(Records excerpted from a collection)
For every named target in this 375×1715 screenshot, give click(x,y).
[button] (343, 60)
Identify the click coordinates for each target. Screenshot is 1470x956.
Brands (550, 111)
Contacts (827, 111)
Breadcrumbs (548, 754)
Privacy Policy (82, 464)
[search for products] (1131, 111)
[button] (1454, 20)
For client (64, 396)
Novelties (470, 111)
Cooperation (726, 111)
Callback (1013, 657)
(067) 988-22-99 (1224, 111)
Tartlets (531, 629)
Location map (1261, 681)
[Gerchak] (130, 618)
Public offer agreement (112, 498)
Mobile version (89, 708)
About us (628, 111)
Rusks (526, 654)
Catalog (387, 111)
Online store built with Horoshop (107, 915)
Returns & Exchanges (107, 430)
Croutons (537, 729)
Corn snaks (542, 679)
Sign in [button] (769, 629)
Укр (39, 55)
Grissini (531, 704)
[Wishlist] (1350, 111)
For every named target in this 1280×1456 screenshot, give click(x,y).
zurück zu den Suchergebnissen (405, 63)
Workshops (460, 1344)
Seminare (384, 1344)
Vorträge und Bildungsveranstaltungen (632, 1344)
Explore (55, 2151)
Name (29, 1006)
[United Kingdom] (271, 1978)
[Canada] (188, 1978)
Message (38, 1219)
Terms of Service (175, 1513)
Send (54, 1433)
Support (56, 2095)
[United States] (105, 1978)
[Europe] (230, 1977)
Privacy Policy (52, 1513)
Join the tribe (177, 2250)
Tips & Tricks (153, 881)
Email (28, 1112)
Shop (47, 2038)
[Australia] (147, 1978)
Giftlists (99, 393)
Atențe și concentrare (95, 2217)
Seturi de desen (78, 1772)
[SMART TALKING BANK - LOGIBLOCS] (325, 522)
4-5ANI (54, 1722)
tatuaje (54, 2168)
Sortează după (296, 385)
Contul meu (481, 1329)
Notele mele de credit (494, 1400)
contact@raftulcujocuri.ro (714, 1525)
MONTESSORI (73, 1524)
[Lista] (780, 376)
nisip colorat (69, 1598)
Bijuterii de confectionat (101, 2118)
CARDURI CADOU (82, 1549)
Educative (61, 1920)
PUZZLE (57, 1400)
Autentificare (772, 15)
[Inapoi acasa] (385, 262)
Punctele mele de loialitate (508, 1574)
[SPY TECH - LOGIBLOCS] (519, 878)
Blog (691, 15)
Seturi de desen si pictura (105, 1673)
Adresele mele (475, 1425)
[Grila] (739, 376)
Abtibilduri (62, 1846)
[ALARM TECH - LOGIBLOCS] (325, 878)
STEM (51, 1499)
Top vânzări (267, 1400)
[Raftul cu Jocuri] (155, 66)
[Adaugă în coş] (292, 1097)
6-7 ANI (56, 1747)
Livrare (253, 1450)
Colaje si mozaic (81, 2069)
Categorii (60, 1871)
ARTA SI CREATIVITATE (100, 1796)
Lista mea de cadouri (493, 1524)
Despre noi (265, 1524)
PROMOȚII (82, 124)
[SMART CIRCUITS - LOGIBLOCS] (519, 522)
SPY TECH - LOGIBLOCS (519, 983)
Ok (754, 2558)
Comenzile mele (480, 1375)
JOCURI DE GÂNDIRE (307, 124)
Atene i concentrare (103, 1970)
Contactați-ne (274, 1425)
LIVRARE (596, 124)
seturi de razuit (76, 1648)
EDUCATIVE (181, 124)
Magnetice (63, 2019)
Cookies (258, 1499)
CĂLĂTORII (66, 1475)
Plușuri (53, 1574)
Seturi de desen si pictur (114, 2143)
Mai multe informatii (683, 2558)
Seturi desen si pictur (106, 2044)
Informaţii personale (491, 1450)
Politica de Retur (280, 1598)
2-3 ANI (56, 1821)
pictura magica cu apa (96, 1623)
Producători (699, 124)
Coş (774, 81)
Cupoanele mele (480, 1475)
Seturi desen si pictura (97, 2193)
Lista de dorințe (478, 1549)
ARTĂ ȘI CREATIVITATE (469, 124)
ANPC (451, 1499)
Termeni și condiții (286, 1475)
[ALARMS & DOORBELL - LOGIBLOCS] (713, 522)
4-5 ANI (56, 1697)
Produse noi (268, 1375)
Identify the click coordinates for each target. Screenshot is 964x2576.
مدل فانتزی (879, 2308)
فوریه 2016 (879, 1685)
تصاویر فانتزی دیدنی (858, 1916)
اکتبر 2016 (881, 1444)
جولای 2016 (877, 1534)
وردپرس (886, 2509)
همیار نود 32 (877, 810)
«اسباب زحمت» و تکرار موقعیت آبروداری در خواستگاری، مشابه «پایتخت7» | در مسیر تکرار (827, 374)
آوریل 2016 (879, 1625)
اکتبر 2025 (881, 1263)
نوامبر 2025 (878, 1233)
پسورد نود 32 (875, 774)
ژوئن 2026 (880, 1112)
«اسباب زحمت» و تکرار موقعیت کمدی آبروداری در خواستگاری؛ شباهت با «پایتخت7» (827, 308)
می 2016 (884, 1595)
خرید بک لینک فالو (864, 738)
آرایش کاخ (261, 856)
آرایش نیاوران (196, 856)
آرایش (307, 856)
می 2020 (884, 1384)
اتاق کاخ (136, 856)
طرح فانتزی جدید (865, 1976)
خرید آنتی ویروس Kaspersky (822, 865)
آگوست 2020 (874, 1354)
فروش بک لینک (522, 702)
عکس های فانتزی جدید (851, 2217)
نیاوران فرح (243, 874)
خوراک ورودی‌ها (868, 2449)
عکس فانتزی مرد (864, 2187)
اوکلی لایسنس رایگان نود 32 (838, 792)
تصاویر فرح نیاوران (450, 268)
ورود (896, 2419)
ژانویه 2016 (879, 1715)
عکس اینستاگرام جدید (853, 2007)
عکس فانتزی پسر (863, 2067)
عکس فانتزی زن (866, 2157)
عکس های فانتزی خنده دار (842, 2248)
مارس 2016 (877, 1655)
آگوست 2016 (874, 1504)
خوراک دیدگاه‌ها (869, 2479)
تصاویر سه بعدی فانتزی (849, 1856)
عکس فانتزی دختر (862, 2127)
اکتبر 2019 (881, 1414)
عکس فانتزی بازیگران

§ Your assignment
Write the data above out again in full, with every word as given.

§ Solution for this exercise
For every named target in this 375×1715 screenshot, give click(x,y).
[button] (343, 60)
Identify the click coordinates for each target. Screenshot is 1470x956.
Brands (550, 111)
Contacts (827, 111)
Breadcrumbs (548, 754)
Privacy Policy (82, 464)
[search for products] (1131, 111)
[button] (1454, 20)
For client (64, 396)
Novelties (470, 111)
Cooperation (726, 111)
Callback (1013, 657)
(067) 988-22-99 (1224, 111)
Tartlets (531, 629)
Location map (1261, 681)
[Gerchak] (130, 618)
Public offer agreement (112, 498)
Mobile version (89, 708)
About us (628, 111)
Rusks (526, 654)
Catalog (387, 111)
Online store built with Horoshop (107, 915)
Returns & Exchanges (107, 430)
Croutons (537, 729)
Corn snaks (542, 679)
Sign in [button] (769, 629)
Укр (39, 55)
Grissini (531, 704)
[Wishlist] (1350, 111)
For every named target in this 1280×1456 screenshot, give click(x,y).
zurück zu den Suchergebnissen (405, 63)
Workshops (460, 1344)
Seminare (384, 1344)
Vorträge und Bildungsveranstaltungen (632, 1344)
Explore (55, 2151)
Name (29, 1006)
[United Kingdom] (271, 1978)
[Canada] (188, 1978)
Message (38, 1219)
Terms of Service (175, 1513)
Send (54, 1433)
Support (56, 2095)
[United States] (105, 1978)
[Europe] (230, 1977)
Privacy Policy (52, 1513)
Join the tribe (177, 2250)
Tips & Tricks (153, 881)
Email (28, 1112)
Shop (47, 2038)
[Australia] (147, 1978)
Giftlists (99, 393)
Atențe și concentrare (95, 2217)
Seturi de desen (78, 1772)
[SMART TALKING BANK - LOGIBLOCS] (325, 522)
4-5ANI (54, 1722)
tatuaje (54, 2168)
Sortează după (296, 385)
Contul meu (481, 1329)
Notele mele de credit (494, 1400)
contact@raftulcujocuri.ro (714, 1525)
MONTESSORI (73, 1524)
[Lista] (780, 376)
nisip colorat (69, 1598)
Bijuterii de confectionat (101, 2118)
CARDURI CADOU (82, 1549)
Educative (61, 1920)
PUZZLE (57, 1400)
Autentificare (772, 15)
[Inapoi acasa] (385, 262)
Punctele mele de loialitate (508, 1574)
[SPY TECH - LOGIBLOCS] (519, 878)
Blog (691, 15)
Seturi de desen si pictura (105, 1673)
Adresele mele (475, 1425)
[Grila] (739, 376)
Abtibilduri (62, 1846)
[ALARM TECH - LOGIBLOCS] (325, 878)
STEM (51, 1499)
Top vânzări (267, 1400)
[Raftul cu Jocuri] (155, 66)
[Adaugă în coş] (292, 1097)
6-7 ANI (56, 1747)
Livrare (253, 1450)
Colaje si mozaic (81, 2069)
Categorii (60, 1871)
ARTA SI CREATIVITATE (100, 1796)
Lista mea de cadouri (493, 1524)
Despre noi (265, 1524)
PROMOȚII (82, 124)
[SMART CIRCUITS - LOGIBLOCS] (519, 522)
SPY TECH - LOGIBLOCS (519, 983)
Ok (754, 2558)
Comenzile mele (480, 1375)
JOCURI DE GÂNDIRE (307, 124)
Atene i concentrare (103, 1970)
Contactați-ne (274, 1425)
LIVRARE (596, 124)
seturi de razuit (76, 1648)
EDUCATIVE (181, 124)
Magnetice (63, 2019)
Cookies (258, 1499)
CĂLĂTORII (66, 1475)
Plușuri (53, 1574)
Seturi de desen si pictur (114, 2143)
Mai multe informatii (683, 2558)
Seturi desen si pictur (106, 2044)
Informaţii personale (491, 1450)
Politica de Retur (280, 1598)
2-3 ANI (56, 1821)
pictura magica cu apa (96, 1623)
Producători (699, 124)
Coş (774, 81)
Cupoanele mele (480, 1475)
Seturi desen si pictura (97, 2193)
Lista de dorințe (478, 1549)
ARTĂ ȘI CREATIVITATE (469, 124)
ANPC (451, 1499)
Termeni și condiții (286, 1475)
[ALARMS & DOORBELL - LOGIBLOCS] (713, 522)
4-5 ANI (56, 1697)
Produse noi (268, 1375)
Identify the click coordinates for each target. Screenshot is 964x2576.
مدل فانتزی (879, 2308)
فوریه 2016 (879, 1685)
تصاویر فانتزی دیدنی (858, 1916)
اکتبر 2016 (881, 1444)
جولای 2016 (877, 1534)
وردپرس (886, 2509)
همیار نود 32 (877, 810)
«اسباب زحمت» و تکرار موقعیت آبروداری در خواستگاری، مشابه «پایتخت7» | در مسیر تکرار (827, 374)
آوریل 2016 (879, 1625)
اکتبر 2025 (881, 1263)
نوامبر 2025 (878, 1233)
پسورد نود 32 (875, 774)
ژوئن 2026 (880, 1112)
«اسباب زحمت» و تکرار موقعیت کمدی آبروداری در خواستگاری؛ شباهت با «پایتخت7» (827, 308)
می 2016 (884, 1595)
خرید بک لینک فالو (864, 738)
آرایش کاخ (261, 856)
آرایش نیاوران (196, 856)
آرایش (307, 856)
می 2020 (884, 1384)
اتاق کاخ (136, 856)
طرح فانتزی جدید (865, 1976)
خرید آنتی ویروس Kaspersky (822, 865)
آگوست 2020 (874, 1354)
فروش بک لینک (522, 702)
عکس های فانتزی جدید (851, 2217)
نیاوران فرح (243, 874)
خوراک ورودی‌ها (868, 2449)
عکس فانتزی مرد (864, 2187)
اوکلی لایسنس رایگان نود 32 (838, 792)
تصاویر فرح نیاوران (450, 268)
ورود (896, 2419)
ژانویه 2016 (879, 1715)
عکس اینستاگرام جدید (853, 2007)
عکس فانتزی پسر (863, 2067)
عکس فانتزی زن (866, 2157)
عکس های فانتزی خنده دار (842, 2248)
مارس 2016 (877, 1655)
آگوست 2016 (874, 1504)
خوراک دیدگاه‌ها (869, 2479)
تصاویر سه بعدی فانتزی (849, 1856)
عکس فانتزی دختر (862, 2127)
اکتبر 2019 (881, 1414)
عکس فانتزی بازیگران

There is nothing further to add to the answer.